◆ **EXERCISE**: Write out nothing except the lines running from the one containing "Open the YouTube toolbar icon" to the last line of the data, exactly as they stand.
══ DATASET EXTRACT
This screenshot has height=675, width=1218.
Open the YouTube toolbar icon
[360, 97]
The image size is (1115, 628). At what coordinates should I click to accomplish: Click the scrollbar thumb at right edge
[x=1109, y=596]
════
◆ **RESULT OF THE EXERCISE**:
Open the YouTube toolbar icon
[360, 97]
The image size is (1115, 628). At what coordinates should I click to accomplish: Click the scrollbar thumb at right edge
[x=1109, y=596]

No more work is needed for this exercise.